- ACTIVITY -
Update the entries from the line containing "Identify the location" through the line containing "scroll-left-icon: ◄ is" by changing "screenshot" to "screen capture" and leaving everything else the same. Give back only those lines, without the pictures.

-- DATA RECORDS follows --

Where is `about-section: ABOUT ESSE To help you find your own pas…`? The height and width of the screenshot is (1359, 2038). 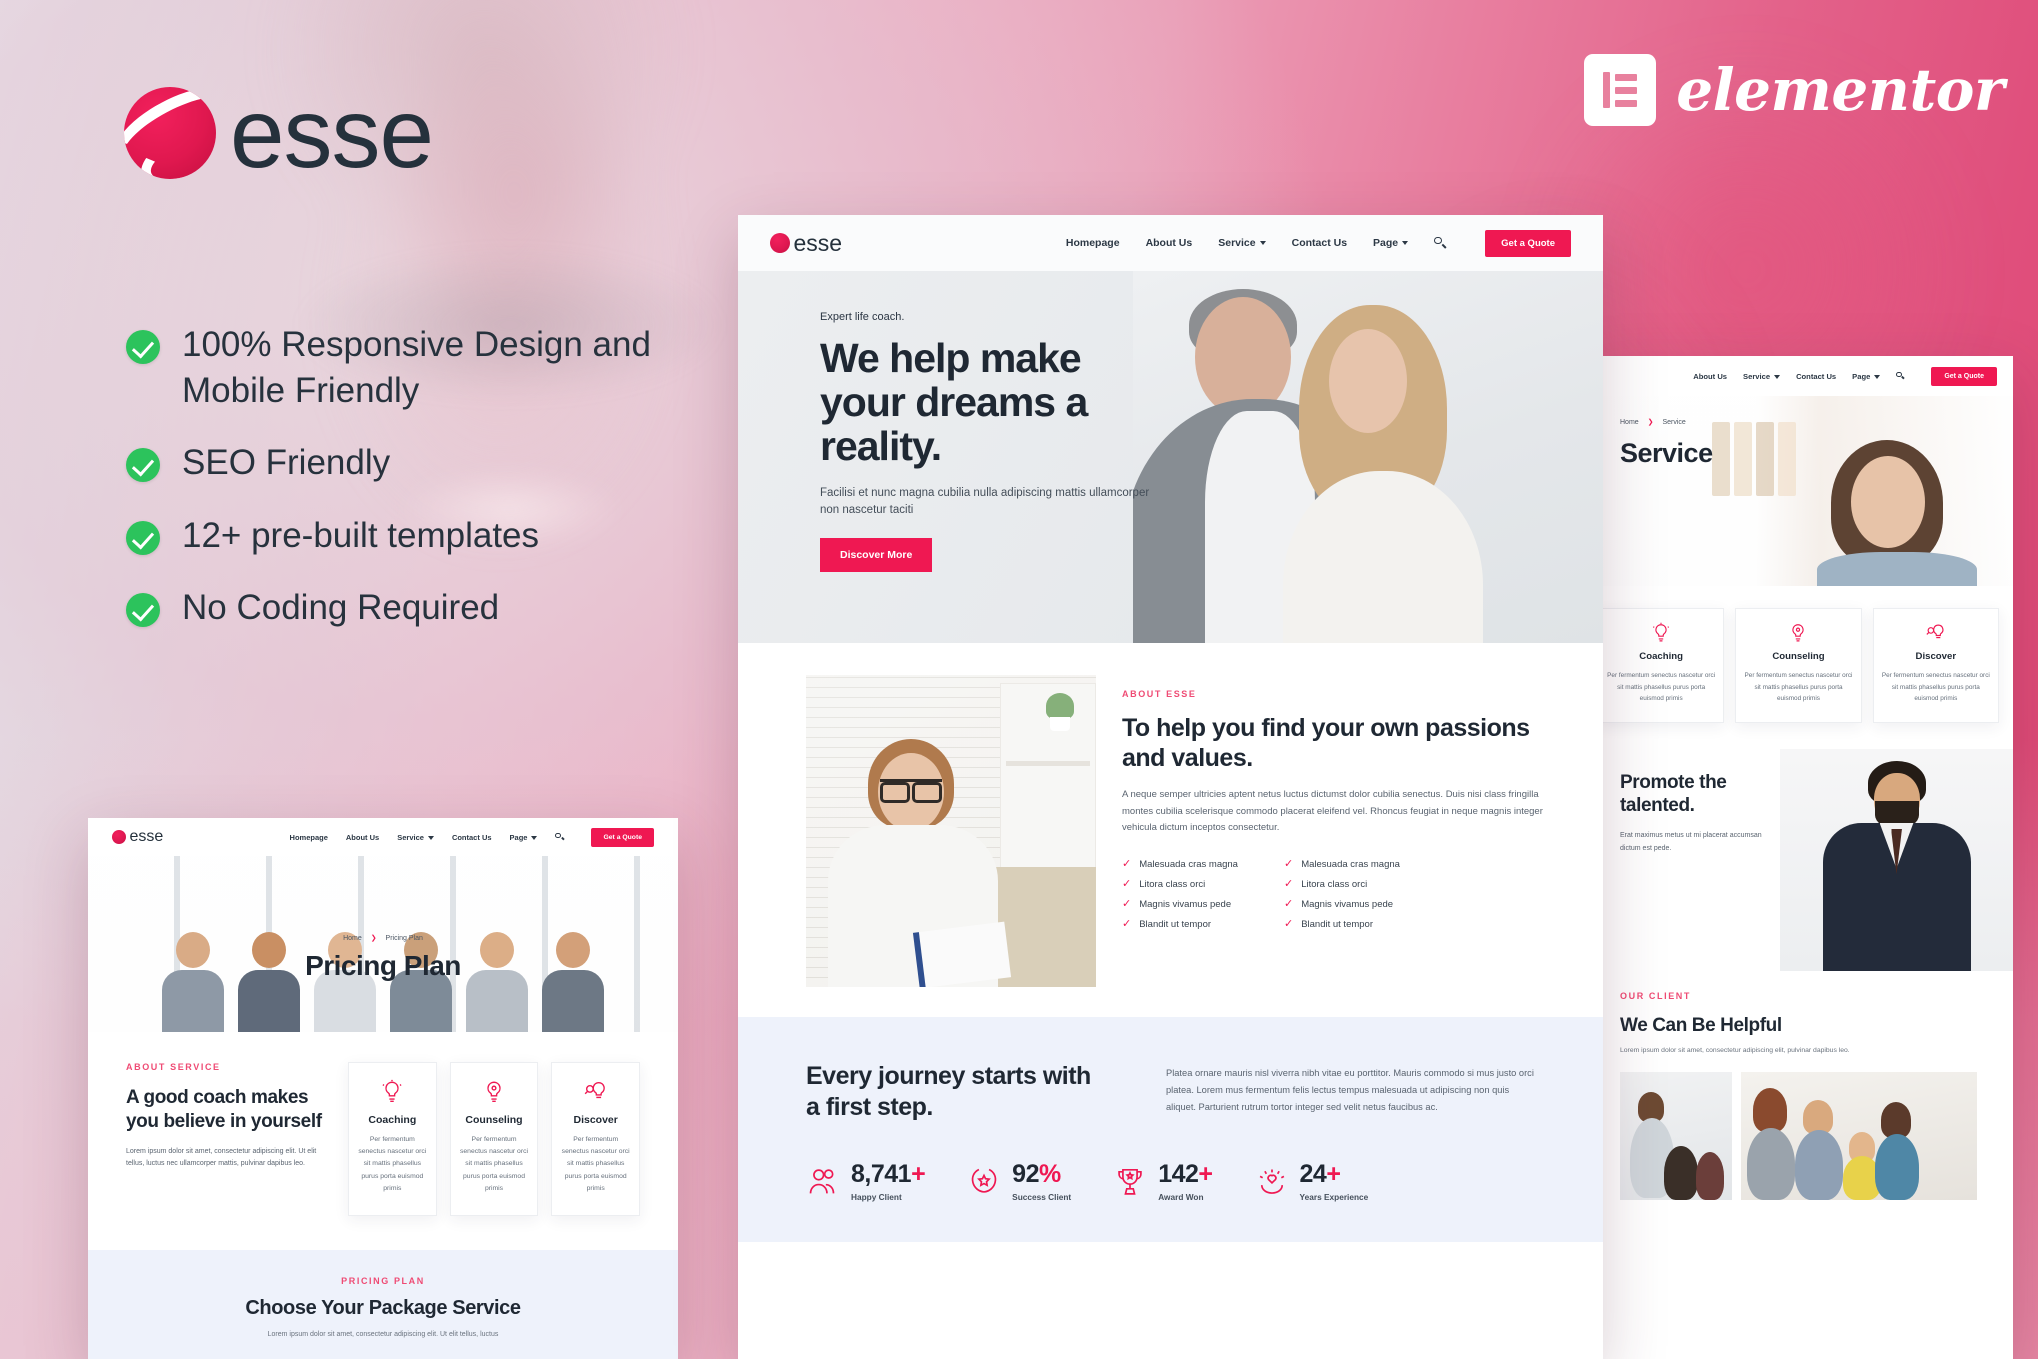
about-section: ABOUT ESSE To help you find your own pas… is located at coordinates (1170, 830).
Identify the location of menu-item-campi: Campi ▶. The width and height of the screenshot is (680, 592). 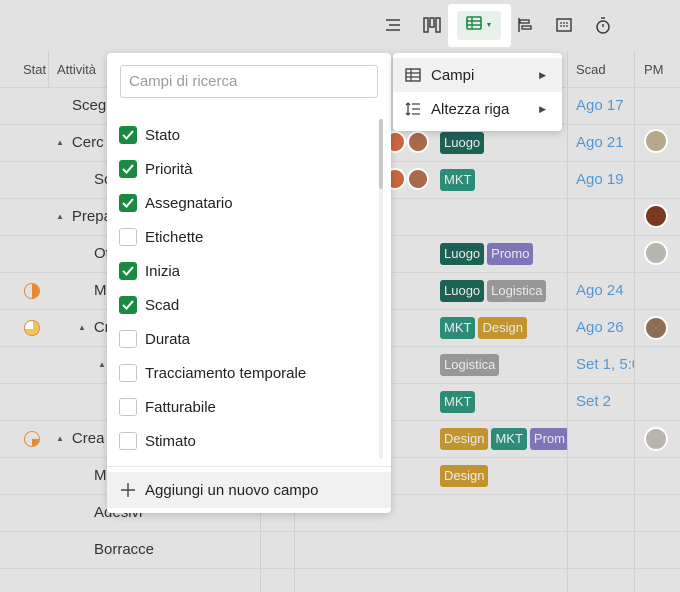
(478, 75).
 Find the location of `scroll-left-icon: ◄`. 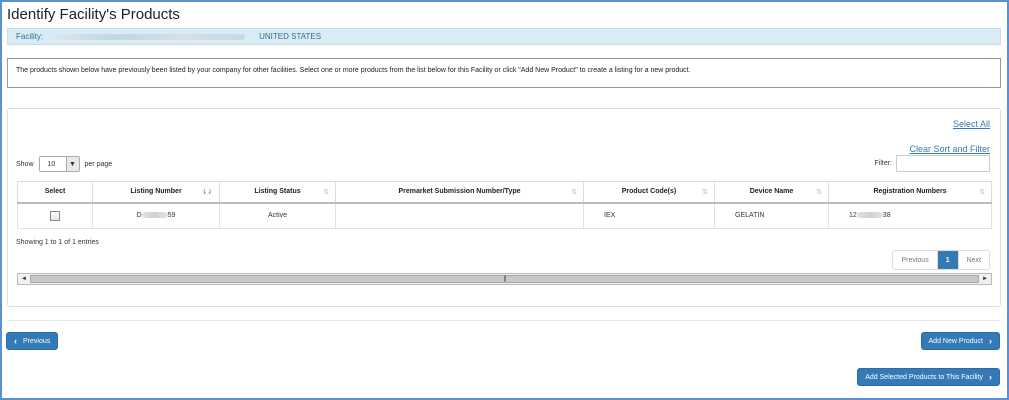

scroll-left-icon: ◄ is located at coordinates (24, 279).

-- DATA RECORDS concluded --
-- DATA RECORDS follows --

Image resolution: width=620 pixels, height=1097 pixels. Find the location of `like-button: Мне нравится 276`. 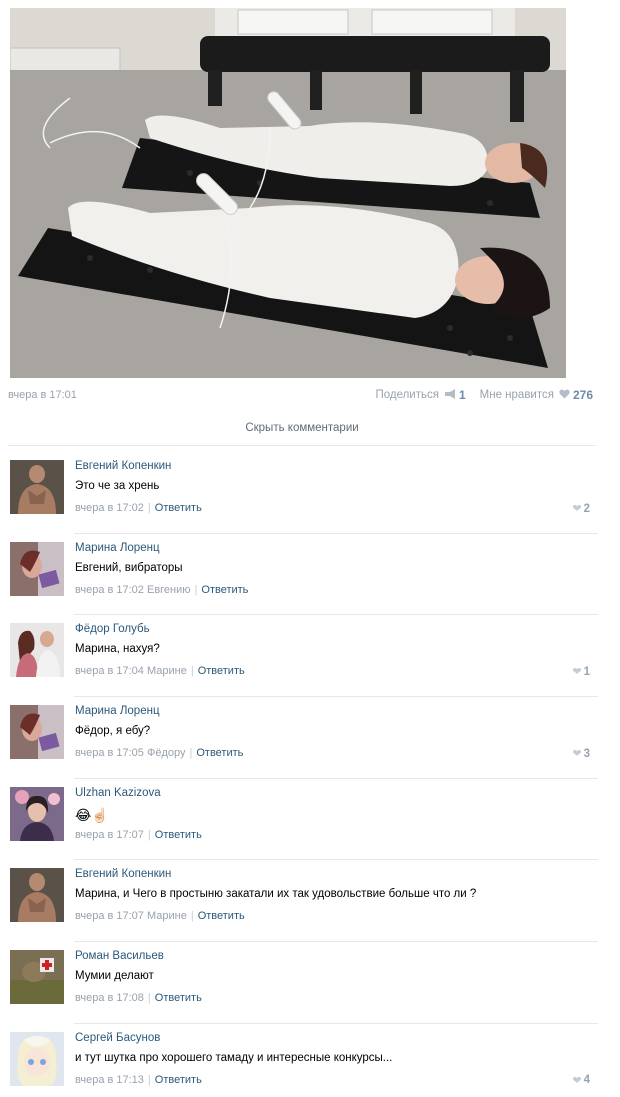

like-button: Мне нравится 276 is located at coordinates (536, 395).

-- DATA RECORDS concluded --

- ANSWER SECTION -
Identify the location of menu-item-campi: Campi ▶. The width and height of the screen capture is (680, 592). 
(478, 75).
 Find the location of `scroll-left-icon: ◄`. 

scroll-left-icon: ◄ is located at coordinates (24, 279).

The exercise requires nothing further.